### DATA PROVIDED

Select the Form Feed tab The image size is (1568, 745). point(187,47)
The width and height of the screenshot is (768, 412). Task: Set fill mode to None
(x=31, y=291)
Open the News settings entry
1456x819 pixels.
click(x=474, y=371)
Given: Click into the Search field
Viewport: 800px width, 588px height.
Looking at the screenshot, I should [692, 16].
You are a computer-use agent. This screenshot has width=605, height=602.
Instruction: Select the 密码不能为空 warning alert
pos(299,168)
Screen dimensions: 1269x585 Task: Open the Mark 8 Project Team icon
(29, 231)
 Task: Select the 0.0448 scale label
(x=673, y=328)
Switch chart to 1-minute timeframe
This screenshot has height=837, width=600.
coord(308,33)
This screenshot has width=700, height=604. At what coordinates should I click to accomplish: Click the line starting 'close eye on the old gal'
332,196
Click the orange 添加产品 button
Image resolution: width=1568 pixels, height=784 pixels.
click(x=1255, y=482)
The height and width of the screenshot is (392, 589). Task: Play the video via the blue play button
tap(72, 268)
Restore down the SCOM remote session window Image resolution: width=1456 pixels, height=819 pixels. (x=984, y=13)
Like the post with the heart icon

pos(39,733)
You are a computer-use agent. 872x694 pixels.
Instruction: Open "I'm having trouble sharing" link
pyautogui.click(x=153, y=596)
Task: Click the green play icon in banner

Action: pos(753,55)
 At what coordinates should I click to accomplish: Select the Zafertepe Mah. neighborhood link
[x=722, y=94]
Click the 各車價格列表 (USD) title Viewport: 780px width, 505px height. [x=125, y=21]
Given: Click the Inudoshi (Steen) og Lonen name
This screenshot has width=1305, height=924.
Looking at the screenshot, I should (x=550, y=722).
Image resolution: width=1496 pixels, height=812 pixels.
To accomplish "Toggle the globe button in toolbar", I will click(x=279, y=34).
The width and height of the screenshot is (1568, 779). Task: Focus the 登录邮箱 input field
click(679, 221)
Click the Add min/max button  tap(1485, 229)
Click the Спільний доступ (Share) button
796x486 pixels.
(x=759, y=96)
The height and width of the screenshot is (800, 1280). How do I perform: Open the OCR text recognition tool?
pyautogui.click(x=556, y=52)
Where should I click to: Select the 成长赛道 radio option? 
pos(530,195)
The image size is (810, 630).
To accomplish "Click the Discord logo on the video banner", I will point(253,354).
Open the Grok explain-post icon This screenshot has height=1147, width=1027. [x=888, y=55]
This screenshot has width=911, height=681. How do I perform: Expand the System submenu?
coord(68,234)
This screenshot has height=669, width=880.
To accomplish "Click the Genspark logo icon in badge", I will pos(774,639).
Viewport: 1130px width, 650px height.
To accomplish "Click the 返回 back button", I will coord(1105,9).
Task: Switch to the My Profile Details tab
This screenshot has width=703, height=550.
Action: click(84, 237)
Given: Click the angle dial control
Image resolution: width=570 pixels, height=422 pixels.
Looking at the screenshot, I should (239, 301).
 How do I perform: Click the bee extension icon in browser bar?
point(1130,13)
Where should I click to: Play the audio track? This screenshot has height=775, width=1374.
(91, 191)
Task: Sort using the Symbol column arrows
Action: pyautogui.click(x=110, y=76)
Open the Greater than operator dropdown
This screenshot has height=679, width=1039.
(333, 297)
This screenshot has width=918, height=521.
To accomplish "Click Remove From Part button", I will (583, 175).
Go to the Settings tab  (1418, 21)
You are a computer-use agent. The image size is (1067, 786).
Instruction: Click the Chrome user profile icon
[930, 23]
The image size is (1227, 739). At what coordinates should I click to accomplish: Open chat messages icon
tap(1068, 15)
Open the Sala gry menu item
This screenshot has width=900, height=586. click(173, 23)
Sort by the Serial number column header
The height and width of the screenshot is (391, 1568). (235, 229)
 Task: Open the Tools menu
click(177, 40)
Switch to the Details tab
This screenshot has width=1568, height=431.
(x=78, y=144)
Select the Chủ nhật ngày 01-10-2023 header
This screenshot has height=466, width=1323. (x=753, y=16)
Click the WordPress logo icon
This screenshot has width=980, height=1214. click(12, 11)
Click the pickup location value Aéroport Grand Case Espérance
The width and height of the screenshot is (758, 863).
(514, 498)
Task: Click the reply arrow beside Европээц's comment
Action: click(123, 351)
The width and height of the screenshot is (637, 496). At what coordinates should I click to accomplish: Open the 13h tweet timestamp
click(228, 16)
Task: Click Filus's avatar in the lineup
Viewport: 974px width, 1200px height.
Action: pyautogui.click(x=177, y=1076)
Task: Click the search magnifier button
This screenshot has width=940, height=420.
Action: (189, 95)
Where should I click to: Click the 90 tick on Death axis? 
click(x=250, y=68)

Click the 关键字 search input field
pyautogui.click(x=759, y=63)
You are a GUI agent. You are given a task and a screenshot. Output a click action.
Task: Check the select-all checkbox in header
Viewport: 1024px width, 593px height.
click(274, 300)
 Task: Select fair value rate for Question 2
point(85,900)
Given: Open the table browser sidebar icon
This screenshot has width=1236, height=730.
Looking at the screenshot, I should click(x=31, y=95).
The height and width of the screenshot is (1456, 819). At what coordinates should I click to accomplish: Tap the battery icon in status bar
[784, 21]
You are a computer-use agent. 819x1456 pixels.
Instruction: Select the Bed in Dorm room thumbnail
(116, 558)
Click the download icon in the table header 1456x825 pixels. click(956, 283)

######

§ **REQUIRED ACTION**
Work through the records line by line and tally those with the word "Details". Report only the total.

§ **COMPLETED EXERCISE**
2